# AI For Trading:PCA Toy Problem (57)

## Introduction

In the previous lessons you've learned the core idea behind Principal Component Analysis (PCA) and leanred about eigenvectors and eigenvalues. Before we apply PCA to Risk Factor Models, in this notebook, we will see how we can use PCA for Dimensionality Reduction. In short, dimensionality reduction is the process of reducing the number of variables used to explain your data.

We will start by giving a brief overview of dimensionality reduction, we will then use Scikit-Learn's implementation of PCA to reduce the dimension of random correlated data and visualize its principal components.

## Dimensionality Reduction

One of the main applications of Principal Component Analysis is to reduce the dimensionality of highly correlated data. For example, suppose your data looks like this:

Fig 1. - Highly Correlated Data.

We can see that this 2-Dimesnional data is described by two variables, $X$ and $Y$. However, notice that all the data points lie close to a straight line:

Fig 2. - Direction of Biggest Variation.

We can see that most of the variation in the data occurs along this particular purple line. This means, that we could explain most of the variation of the data by only looking at how the data is distributed along this particular line. Therefore, we could reduce the data from 2D to 1D data by projecting the data points onto this straight line:

Fig 3. - Projected Points.

This will reduce the number of variables needed to describe the data from 2 to 1 since you only need one number to specify a data point's position on a straight line. Therefore, the 2 variables that describe the 2D plot will be replaced by a new single variable that encodes the 1D linear relation.

Fig 4. - Data Reduced to 1D.

It is important to note, that this new variable and dimension don't need to have any particular meaning attached to them. For example, in the original 2D plot, $X$ and $Y$ may represent stock returns, however, when we perform dimensionality reduction, the new variables and dimensions don't need to have any such meaning attach to them. The new variables and dimensions are just abstract tools that allow us to express the data in a more compact form. While in some cases these new variables and dimensions may represent a real-world quantities, it is not necessary that they do.

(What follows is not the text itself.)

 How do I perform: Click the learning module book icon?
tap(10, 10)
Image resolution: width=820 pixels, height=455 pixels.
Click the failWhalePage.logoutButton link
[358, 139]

Dimensionality reduction of correlated data works on any number of dimensions, i.e. you can use it to reduce $N$-Dimensional data to $k$-Dimensional data, where $k < N$. As mentioned earlier, PCA is one of the main tools used to perform such dimensionality reduction. To see how this is done, we will apply PCA to some random corelated data. In the next section, we create random data with a given amount of correlation.

## Create a Dataset

In this section we will learn how to create random correlated data. In the code below we will use the utils.create_corr_data() function from the utils module to create our random correlated data. The utils module was created specifically for this notebook and contains some useful functions. You are welcome to take a look it to see how the fucntions work. In the code below, you can choose the data range and the amount of correlation you want your data to have. These parameters are then passed to the utils.create_corr_data() function to create the data. Finally we use the utils.plot_data() function from the utils module to plot our data. You can explore how the data changes depending on the amount of correlation. Remember the correlation is a number ranging from -1 to 1. A correlation 0 indicates that there is no correlation between the data points, while a correlation of 1 and -1 indicate the data points display full positive and negative correlation, respectively. This means, that for corr = +/-1 all the points will lie in a straight line.

%matplotlib inline

import matplotlib.pyplot as plt

import utils

# Set the default figure size
plt.rcParams['figure.figsize'] = [10.0, 6.0]

# Set data range
data_min = 10
data_max = 80

# Set the amount of correlation. The correlation is anumber in the closed interval [0,1].
corr = 0.8

# Create correlated data
X = utils.create_corr_data(corr, data_min, data_max)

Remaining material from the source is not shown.